One of the biggest reasons we stop ourselves from traveling is because of the financial burden it can be to book a trip.  However, if we change the way that we relate to it, depending on the way we pay for our trips we can gain something more from it. In this blog post, we will compare Credit, “Buy Now, Pay Later”, Savings and Debit as options of payment when booking our trips.

Credit (great if you want to build credit)

If you have good credit or want to improve your credit score, this is the way to go. When you pay with a credit card, you don’t necessarily have the ability to pay for the trip upfront. However, you still have to make sure you are able to pay at least 20% of it each credit cycle. This way, you don’t create a financial burden for yourself! You also should remember that if you are not someone that is diligent with their bills, this can worsen your credit score.
Another thing about credit cards is that you can use a travel-specified card which means that you will be able to make points out of trips that you book.  These points can be used to upgrade your flights, gain access to airline lounges,  free airplane tickets, and other travel discounts.   

Buy Now, Pay Later 

If you don’t have access to a credit card and don’t have the ability to pay for your trip upfront, you should consider the “Buy Now, Pay Later” options. Nowadays, you are able to find them as an option during the checkout, meaning that you don’t have to apply for a loan. There is still an approval process, but it usually doesn’t take more than 10 min.  To ensure your approval, you need to have a good credit score and no delinquencies (this is when you don’t pay for a bill or forfeit payment).  With that being said, once you are approved make sure you are diligent about your monthly payments. If you are not, this can mess up your credit score.
One last thing you have to remember about this payment option is that your trip will cost more. This happens because you have to pay interest on your small loan.

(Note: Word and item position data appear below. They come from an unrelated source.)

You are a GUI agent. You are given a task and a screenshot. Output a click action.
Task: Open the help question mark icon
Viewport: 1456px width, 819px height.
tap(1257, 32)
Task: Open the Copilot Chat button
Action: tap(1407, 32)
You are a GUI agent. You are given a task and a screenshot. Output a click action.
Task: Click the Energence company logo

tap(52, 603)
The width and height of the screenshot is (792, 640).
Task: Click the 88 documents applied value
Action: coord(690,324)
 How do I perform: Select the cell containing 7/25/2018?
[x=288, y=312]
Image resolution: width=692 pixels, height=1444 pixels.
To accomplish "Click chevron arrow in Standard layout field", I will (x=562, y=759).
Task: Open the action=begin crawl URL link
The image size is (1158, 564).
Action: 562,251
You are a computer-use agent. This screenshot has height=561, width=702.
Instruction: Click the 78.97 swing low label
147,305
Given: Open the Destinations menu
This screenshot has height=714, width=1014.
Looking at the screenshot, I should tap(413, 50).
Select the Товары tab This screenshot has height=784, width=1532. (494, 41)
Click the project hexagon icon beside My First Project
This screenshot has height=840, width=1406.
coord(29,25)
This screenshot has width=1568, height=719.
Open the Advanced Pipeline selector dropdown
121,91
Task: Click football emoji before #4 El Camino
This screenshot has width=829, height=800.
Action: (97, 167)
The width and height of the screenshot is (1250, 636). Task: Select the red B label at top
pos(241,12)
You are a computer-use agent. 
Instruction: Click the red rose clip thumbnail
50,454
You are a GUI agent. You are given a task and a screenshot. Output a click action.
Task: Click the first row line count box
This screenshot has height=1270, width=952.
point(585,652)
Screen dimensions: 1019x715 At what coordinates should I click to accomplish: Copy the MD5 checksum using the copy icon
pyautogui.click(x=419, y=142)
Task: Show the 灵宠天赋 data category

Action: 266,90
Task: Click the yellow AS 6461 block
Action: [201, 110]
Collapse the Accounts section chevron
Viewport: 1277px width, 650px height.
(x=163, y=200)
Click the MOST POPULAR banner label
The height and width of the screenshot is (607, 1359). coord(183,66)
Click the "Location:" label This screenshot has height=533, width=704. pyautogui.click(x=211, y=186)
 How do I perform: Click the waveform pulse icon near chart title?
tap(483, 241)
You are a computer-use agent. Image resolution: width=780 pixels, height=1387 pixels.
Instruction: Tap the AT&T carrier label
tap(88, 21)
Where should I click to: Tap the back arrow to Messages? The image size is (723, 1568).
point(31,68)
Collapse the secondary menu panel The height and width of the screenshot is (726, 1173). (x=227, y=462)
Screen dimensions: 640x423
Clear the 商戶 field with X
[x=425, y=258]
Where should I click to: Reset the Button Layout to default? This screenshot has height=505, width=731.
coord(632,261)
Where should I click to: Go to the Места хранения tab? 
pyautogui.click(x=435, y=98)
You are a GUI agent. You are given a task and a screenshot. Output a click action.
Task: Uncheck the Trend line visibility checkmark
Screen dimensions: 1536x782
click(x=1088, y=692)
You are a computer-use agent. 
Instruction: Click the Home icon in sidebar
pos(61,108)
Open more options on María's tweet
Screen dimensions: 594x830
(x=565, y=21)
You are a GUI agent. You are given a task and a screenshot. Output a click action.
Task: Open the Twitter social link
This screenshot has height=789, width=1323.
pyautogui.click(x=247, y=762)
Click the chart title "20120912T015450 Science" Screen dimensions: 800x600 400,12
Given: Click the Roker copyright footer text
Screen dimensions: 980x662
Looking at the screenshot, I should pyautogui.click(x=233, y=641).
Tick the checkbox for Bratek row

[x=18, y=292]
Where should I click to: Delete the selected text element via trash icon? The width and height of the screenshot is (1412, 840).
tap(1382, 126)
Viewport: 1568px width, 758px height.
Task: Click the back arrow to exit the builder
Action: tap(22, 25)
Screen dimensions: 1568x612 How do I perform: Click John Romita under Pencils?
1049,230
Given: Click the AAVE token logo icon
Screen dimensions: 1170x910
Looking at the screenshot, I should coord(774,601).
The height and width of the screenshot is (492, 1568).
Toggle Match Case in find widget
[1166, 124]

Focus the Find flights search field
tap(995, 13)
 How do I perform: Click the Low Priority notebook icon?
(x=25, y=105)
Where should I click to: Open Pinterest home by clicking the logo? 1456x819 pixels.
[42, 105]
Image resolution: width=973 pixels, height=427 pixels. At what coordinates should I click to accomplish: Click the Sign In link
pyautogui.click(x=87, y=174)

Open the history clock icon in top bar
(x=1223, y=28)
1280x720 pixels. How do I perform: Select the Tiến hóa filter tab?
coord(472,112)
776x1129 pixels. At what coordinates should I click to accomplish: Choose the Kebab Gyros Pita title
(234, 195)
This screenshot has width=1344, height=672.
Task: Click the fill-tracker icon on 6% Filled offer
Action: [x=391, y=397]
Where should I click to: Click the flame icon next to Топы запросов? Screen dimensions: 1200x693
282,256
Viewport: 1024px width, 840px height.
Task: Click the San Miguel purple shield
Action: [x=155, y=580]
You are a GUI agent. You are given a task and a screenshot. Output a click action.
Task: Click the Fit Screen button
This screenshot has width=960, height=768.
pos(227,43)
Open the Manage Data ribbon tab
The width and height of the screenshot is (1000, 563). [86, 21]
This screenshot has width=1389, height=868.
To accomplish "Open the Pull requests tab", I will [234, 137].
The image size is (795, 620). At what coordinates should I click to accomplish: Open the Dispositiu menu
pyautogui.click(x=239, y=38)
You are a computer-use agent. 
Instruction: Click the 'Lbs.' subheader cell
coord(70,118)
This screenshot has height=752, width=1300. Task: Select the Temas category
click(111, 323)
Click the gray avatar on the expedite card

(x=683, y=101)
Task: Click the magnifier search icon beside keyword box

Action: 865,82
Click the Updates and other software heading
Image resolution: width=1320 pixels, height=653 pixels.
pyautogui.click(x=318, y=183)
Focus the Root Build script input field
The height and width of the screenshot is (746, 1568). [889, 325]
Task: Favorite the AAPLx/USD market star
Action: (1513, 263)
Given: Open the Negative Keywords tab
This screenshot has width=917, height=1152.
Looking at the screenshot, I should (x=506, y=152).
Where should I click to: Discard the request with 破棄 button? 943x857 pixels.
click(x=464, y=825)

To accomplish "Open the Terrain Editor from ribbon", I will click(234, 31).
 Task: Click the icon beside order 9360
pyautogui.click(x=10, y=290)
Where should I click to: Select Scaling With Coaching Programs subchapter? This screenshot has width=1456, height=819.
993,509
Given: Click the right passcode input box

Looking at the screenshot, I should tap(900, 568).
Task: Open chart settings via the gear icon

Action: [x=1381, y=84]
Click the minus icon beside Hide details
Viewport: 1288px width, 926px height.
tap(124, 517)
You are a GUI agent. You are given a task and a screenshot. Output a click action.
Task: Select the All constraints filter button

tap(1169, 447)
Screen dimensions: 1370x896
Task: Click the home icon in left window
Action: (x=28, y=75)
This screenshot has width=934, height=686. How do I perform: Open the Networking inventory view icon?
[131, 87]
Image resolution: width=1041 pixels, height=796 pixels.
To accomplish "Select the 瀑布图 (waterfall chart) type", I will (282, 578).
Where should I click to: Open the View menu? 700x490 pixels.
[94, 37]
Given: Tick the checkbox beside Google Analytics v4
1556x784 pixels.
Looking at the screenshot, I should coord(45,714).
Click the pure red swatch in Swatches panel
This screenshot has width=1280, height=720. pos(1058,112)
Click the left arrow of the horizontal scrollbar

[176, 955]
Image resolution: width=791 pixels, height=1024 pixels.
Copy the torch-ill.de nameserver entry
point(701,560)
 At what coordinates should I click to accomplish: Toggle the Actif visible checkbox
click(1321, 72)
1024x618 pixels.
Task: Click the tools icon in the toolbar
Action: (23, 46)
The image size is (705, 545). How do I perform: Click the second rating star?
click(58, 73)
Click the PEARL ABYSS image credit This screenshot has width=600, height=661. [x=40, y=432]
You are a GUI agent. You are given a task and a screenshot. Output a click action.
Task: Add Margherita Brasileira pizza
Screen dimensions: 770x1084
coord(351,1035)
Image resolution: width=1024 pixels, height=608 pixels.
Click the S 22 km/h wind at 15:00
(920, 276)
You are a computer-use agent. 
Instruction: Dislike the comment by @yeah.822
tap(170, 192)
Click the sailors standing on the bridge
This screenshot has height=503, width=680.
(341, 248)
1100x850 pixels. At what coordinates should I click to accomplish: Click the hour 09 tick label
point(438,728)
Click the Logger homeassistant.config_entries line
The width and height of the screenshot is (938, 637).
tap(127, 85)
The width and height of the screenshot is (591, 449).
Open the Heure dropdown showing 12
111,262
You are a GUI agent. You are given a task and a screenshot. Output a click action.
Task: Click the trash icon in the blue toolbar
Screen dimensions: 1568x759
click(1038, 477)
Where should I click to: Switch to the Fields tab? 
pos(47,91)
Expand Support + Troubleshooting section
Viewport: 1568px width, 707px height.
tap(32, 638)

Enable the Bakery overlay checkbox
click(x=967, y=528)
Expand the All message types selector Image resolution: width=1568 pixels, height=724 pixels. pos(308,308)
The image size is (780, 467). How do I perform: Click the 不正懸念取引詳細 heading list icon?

Paying with your savings is a great option especially if you have designated savings for your trips. Depending on how much you make per month, set aside some money for your vacations. This is a good option if you don’t want to feel the financial impact of booking your dream trip and if you are good at saving money each month. Please do not tap into your emergency funds for this, your emergency funds are for emergencies only! 
The downside about using your savings is that unlike when you use credit cards, it won’t allow you to receive any perks or build your credit for easier future travel bookings.

Debit Card

You can always just pay with money from your current account. This is good if you have the financial leverage to pay for your trip upfront. You can go one step forward to using a debit card that is travel-friendly like Revolut, which allows you access to airline lounges for free, to endure low international payment fees, as well as to own different currencies while paying with the same card. 
This is a terrible option if you are living paycheck-to-paycheck. Travel shouldn’t be a problem for your quality of life, it should only improve it. 


Now which one of these is better? It really just depends. It depends on your financial situation, your credit score and your diligence to pay your bills. If you are financially comfortable, paying up front with a debit card is better for you. If you have a good amount in your savings, then cash out your savings. Regardless of how you intend to pay for your trips, PYNKIWI is here to help you find the best options for your trips.